(Stored records)
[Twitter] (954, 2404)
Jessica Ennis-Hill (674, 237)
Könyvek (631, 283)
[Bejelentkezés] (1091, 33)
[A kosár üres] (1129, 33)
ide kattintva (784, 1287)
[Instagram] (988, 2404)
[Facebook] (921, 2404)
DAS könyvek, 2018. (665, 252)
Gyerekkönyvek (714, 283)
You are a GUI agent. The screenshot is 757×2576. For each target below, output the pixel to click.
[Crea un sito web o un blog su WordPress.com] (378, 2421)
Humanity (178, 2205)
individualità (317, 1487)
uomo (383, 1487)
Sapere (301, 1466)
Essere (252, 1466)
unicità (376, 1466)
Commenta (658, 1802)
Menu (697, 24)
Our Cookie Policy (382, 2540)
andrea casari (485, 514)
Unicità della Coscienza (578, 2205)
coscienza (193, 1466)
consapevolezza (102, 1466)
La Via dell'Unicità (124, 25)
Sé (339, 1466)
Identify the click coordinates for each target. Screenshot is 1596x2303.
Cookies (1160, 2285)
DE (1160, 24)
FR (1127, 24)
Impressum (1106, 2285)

Directions >> The data, all of it, should be transcribed exactly.

Result below >>
[Twitter] (954, 2404)
Jessica Ennis-Hill (674, 237)
Könyvek (631, 283)
[Bejelentkezés] (1091, 33)
[A kosár üres] (1129, 33)
ide kattintva (784, 1287)
[Instagram] (988, 2404)
[Facebook] (921, 2404)
DAS könyvek, 2018. (665, 252)
Gyerekkönyvek (714, 283)
You are a GUI agent. The screenshot is 757×2576. For each target below, output the pixel to click.
[Crea un sito web o un blog su WordPress.com] (378, 2421)
Humanity (178, 2205)
individualità (317, 1487)
uomo (383, 1487)
Sapere (301, 1466)
Essere (252, 1466)
unicità (376, 1466)
Commenta (658, 1802)
Menu (697, 24)
Our Cookie Policy (382, 2540)
andrea casari (485, 514)
Unicità della Coscienza (578, 2205)
coscienza (193, 1466)
consapevolezza (102, 1466)
La Via dell'Unicità (124, 25)
Sé (339, 1466)
Identify the click coordinates for each target. Screenshot is 1596x2303.
Cookies (1160, 2285)
DE (1160, 24)
FR (1127, 24)
Impressum (1106, 2285)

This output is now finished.